━━━━━ Passage provided
Five Questions You Need to Ask Your Parents During National Fire Prevention Month
October 7, 2021
National Fire Prevention Month falls in October every year. It's an excellent time to address something that's often overlooked. Talk to your parents about fire safety and go over fire prevention tips by asking them these five questions.
Is Their Home Set Up With a Home Fire Escape Plan?
How safe is your parents' home when it comes to fire safety? Their plan must include having working smoke/heat fire detectors, carbon monoxide detectors, an escape plan with two ways out of a room, and a designated safe spot to meet up.
How Often Do They Practice Their Escapes?
They should practice the escape routes twice a year. They could do them at the same time they change batteries in their alarms and detectors.
Do They Test Their Alarms and Detectors Each Month?
They need to test all of their devices once a month. Ideally, invest in smoke detectors and carbon monoxide detectors that are connected. If there is a kitchen fire and your parents are in the bedroom, the alarm goes off in their room.
Is Their Heating System Cleaned and Inspected?
They need to have their boiler or furnace cleaned and inspected at the end of the heating season. If your parents do this before the next heating season starts, they don't have to worry about a fire or carbon monoxide issue caused by blocked vent pipes or other issues.
If they heat with wood, they should have the chimney cleaned and inspected, too. The same goes for devices like gas fireplaces and pellet stoves. Portable heaters may not need inspections, but they should make sure they use them at least three feet from curtains and furnishings.
━━━━━━━━━━
━━━━━ Data excerpts
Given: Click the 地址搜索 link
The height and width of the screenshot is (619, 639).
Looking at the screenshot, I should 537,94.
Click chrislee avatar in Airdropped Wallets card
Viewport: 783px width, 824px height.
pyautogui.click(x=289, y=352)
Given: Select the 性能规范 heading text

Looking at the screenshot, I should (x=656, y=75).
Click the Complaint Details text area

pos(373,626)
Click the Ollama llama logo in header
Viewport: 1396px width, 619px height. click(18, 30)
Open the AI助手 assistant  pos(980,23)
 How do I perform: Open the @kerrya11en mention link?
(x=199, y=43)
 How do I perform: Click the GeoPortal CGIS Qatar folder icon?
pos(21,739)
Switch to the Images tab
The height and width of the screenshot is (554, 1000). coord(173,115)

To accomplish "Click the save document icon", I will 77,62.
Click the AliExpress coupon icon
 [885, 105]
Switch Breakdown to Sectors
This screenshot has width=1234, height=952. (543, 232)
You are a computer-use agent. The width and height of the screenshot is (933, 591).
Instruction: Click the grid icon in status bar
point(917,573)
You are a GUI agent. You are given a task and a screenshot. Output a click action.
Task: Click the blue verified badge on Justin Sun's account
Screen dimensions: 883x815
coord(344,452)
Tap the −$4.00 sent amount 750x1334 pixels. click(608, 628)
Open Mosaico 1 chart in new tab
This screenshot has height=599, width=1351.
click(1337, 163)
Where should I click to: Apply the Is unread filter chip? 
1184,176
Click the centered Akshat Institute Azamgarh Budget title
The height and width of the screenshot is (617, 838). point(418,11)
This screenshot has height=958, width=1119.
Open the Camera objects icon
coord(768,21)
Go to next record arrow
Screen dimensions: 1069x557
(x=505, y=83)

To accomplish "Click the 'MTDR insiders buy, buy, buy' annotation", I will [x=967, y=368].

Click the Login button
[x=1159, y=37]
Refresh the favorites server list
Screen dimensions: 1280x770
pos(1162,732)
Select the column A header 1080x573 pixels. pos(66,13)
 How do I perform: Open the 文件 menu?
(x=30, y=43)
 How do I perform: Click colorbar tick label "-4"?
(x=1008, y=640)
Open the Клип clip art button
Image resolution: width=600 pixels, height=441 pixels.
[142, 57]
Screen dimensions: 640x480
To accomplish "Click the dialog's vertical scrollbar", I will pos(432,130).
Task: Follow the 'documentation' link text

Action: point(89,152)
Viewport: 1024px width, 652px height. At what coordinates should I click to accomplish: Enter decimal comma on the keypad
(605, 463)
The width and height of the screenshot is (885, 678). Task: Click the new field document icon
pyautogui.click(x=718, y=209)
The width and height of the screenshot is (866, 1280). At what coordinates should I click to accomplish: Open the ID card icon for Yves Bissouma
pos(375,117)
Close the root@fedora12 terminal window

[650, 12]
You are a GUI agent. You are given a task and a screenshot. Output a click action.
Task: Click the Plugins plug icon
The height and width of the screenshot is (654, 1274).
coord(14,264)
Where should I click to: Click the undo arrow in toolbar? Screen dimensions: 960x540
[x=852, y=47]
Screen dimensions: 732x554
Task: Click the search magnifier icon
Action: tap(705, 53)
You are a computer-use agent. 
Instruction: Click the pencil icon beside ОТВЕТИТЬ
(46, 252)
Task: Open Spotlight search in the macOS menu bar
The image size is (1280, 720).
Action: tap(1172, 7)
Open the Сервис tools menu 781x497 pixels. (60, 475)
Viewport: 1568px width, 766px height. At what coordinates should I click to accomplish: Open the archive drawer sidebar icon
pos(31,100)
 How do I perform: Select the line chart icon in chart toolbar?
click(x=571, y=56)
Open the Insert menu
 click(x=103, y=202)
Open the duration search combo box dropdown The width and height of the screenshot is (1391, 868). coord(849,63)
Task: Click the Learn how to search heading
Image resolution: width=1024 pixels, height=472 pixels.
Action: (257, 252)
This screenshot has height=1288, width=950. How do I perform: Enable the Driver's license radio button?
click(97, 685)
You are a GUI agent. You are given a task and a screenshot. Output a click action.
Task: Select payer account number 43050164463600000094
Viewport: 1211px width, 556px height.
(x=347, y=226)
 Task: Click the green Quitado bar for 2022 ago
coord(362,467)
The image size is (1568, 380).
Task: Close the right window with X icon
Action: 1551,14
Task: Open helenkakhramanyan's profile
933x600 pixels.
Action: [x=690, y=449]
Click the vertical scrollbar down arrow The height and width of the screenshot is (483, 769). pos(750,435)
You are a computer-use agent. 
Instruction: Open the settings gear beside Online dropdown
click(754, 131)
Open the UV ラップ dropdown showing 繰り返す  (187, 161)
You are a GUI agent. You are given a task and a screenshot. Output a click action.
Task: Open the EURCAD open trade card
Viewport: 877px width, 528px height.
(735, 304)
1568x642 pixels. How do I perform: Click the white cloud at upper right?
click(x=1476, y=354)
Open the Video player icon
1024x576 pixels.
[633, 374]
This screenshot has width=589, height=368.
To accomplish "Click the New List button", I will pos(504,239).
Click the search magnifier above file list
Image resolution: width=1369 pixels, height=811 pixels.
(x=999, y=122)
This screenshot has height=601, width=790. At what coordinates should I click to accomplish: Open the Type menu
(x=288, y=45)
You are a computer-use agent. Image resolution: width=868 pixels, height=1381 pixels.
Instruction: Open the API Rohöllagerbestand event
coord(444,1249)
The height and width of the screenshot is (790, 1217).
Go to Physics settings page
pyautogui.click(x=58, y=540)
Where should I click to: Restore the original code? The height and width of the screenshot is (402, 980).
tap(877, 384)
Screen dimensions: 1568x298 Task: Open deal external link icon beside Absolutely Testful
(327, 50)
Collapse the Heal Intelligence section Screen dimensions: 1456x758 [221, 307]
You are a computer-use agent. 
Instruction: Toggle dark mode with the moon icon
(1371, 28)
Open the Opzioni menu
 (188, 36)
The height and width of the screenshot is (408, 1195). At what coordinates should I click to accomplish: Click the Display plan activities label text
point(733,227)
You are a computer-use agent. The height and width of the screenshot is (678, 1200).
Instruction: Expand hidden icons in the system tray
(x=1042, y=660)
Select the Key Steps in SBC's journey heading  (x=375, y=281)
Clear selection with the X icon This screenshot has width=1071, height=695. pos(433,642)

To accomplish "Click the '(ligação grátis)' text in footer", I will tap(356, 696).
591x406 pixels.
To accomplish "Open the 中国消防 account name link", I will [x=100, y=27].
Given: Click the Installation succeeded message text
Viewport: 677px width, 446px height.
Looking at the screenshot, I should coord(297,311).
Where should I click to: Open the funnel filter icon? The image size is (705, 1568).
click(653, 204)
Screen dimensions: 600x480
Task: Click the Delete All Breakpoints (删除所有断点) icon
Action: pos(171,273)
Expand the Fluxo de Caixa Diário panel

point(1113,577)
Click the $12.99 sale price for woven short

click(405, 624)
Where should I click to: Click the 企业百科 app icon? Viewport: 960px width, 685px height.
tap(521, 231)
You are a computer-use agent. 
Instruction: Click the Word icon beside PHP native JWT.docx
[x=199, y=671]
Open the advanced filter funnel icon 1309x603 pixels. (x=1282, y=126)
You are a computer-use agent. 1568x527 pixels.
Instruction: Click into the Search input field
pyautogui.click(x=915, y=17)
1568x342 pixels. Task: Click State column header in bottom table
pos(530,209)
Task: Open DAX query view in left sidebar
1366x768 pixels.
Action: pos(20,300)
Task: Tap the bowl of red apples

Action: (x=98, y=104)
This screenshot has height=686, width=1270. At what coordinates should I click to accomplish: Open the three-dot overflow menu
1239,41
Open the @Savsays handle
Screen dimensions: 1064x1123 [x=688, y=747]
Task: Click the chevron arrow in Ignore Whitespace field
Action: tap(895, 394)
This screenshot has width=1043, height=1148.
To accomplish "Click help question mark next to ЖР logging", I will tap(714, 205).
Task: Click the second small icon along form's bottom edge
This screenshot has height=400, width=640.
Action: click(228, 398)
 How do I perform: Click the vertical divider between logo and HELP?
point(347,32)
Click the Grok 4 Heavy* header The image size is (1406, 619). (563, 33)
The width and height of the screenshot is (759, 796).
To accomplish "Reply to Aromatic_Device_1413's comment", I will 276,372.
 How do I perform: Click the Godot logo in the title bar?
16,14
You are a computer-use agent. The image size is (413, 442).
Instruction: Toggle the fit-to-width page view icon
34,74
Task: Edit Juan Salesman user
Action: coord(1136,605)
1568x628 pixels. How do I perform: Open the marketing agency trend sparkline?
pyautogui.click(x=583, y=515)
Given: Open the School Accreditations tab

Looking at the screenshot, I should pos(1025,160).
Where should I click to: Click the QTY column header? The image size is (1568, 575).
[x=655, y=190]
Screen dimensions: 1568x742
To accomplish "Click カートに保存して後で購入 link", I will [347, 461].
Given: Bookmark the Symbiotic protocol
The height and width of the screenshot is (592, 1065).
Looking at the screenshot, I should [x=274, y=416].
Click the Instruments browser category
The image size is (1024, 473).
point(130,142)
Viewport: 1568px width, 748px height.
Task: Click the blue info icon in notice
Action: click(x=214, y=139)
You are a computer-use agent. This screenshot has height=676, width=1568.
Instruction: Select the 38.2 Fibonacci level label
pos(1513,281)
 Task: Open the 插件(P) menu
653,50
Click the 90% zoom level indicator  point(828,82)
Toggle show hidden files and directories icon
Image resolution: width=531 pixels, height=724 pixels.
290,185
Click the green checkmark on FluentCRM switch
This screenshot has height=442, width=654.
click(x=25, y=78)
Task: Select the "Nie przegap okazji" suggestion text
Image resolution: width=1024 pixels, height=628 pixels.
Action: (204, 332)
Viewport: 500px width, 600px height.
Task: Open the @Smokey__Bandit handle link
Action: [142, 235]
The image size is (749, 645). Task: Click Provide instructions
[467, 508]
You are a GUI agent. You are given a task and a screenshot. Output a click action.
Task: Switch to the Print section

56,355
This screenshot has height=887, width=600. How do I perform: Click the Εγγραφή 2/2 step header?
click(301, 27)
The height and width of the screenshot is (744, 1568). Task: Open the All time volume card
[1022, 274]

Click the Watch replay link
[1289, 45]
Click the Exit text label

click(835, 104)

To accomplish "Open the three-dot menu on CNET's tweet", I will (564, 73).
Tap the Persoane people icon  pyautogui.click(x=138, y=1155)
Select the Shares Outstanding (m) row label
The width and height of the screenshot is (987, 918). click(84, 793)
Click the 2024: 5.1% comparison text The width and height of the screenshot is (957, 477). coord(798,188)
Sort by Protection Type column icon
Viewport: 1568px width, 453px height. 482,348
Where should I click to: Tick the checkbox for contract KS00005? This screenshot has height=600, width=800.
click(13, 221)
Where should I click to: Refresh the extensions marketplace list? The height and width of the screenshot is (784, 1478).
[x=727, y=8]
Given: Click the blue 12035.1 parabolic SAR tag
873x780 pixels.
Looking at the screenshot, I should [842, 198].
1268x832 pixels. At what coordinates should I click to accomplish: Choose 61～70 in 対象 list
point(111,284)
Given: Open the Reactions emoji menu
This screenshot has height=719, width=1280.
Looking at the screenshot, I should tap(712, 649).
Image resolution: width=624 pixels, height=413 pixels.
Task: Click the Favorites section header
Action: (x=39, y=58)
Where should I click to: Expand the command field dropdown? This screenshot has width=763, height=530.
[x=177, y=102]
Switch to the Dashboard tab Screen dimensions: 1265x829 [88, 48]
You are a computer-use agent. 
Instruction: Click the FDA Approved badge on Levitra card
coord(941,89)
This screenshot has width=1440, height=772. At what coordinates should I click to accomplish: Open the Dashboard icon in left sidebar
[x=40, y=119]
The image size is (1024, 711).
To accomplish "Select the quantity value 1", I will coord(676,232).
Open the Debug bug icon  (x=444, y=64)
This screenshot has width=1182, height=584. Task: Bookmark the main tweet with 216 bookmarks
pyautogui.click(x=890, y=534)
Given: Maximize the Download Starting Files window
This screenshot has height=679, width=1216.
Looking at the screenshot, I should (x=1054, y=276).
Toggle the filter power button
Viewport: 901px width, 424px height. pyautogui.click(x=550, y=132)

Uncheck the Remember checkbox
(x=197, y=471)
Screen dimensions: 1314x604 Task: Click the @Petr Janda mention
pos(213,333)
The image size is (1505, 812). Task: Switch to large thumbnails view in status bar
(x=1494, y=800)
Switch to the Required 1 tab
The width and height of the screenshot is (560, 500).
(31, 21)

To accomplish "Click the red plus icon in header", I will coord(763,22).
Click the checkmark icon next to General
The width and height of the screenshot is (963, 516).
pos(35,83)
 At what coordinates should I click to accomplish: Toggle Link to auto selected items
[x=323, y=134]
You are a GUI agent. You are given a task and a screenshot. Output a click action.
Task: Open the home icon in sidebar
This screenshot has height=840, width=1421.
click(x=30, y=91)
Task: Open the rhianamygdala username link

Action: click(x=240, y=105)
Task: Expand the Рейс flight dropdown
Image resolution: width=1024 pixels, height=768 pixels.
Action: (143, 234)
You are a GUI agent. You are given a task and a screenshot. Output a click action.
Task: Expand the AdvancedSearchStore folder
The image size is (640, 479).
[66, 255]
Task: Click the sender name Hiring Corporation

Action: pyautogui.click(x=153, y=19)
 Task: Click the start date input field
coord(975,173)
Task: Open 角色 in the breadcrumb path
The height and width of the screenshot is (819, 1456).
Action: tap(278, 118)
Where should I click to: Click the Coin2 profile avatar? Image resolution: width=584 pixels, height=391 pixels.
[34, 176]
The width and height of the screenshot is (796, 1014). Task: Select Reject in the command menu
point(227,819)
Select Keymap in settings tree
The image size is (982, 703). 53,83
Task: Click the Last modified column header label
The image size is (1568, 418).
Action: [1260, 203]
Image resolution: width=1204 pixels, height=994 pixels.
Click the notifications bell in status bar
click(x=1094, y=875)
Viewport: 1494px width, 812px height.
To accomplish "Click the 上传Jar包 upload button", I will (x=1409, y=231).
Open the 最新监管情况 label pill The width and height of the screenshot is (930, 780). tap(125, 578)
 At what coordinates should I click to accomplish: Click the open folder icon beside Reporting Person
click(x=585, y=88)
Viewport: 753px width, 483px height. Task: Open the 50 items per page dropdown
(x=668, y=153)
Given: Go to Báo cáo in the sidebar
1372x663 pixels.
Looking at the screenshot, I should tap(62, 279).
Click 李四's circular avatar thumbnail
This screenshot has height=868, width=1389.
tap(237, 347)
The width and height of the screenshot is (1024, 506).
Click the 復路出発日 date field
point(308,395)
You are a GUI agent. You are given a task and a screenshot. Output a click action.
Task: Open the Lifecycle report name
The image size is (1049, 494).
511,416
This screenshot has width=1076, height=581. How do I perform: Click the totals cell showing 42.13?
━━━━━━━━━━
#### Problem 1
Please write out the stretch of the fire safety article that opens with the words containing "They need to test" and closes with "curtains and furnishings.".
#### Problem 2
For each statement, say whether the fire safety article agrees with it, and give the deciding words from the article. (a) The escape routes should be practiced twice a year. (b) The alarms and detectors should be tested once a week. (c) Portable heaters need to be inspected.
The records have nothing to do with this.

#### Exercise result 1
They need to test all of their devices once a month. Ideally, invest in smoke detectors and carbon monoxide detectors that are connected. If there is a kitchen fire and your parents are in the bedroom, the alarm goes off in their room.
Is Their Heating System Cleaned and Inspected?
They need to have their boiler or furnace cleaned and inspected at the end of the heating season. If your parents do this before the next heating season starts, they don't have to worry about a fire or carbon monoxide issue caused by blocked vent pipes or other issues.
If they heat with wood, they should have the chimney cleaned and inspected, too. The same goes for devices like gas fireplaces and pellet stoves. Portable heaters may not need inspections, but they should make sure they use them at least three feet from curtains and furnishings.

#### Exercise result 2
(a) Yes: "They should practice the escape routes twice a year."
(b) No: "They need to test all of their devices once a month."
(c) No: "Portable heaters may not need inspections"